Le chemin se dessine enfin avec force pour Lovecraft, et ce qui s’élabore ici ce sera la matrice de l’œuvre à suivre.

Ainsi, le rôle du livre dans le récit : les lectures occultes et maudites, et le livre dépositaire du secret capable d’action hors du domaine de la lecture, dans la vie même (et l’horreur où disparaître). Ce livre a un statut matériel : il est dans la poche du personnage lorsqu’il est happé par l’inconnu. Il est écrit en caractères inconnus d’un langue indéchiffrable, et préfigure le Necronomicon qui aura un statut si central dans l’œuvre : pourquoi alors, en 1925, Lovecraft n’a-t-il pas repris son texte en y intégrant le Necronomicon ?
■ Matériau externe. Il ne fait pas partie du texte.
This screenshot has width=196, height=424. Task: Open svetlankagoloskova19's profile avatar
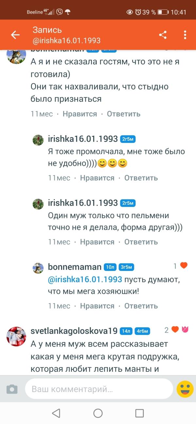(16, 336)
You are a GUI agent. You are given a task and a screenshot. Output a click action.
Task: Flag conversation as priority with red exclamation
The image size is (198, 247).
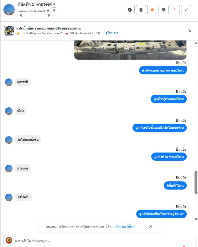[175, 10]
Exemplaire de la matrice de l’œuvre à venir, si le décor même, ce vieux cimetière comme celui qu’on trouvera dans L’innommable ou bien dans Le chien, est directement inspiré des plus anciens cimetières de Nouvelle-Angleterre, Salem ou Providence même, alors que Lovecraft, pour amplifier la symbolique de la brume, du marais, des cultes étranges, le transpose dans une Louisiane où il n’ira que bien plus tard…

Et si ce récit était pleinement ou déjà lovecraftien, dans la veine la plus centrale des grands récits tardifs de Lovecraft, par ce qui le relie au contemporain : tout est image déjà vue, présente dans tous les archétypes du romantisme et de l’horreur, sauf ce « téléphone portatif », chacun des deux protagonistes disposant d’un émetteur-récepteur relié par un fil de cuivre sur deux bobines ? Lovecraft n’est pas forcément en cela un précurseur : le téléphone joue un grand rôle dans A la recherche du temps perdu, il est aussi présent ces mêmes années chez Kafka, mais c’est bien en tant que dispositif technique contemporain que ce téléphone va objectiver et rendre implacable l’aventure fantastique.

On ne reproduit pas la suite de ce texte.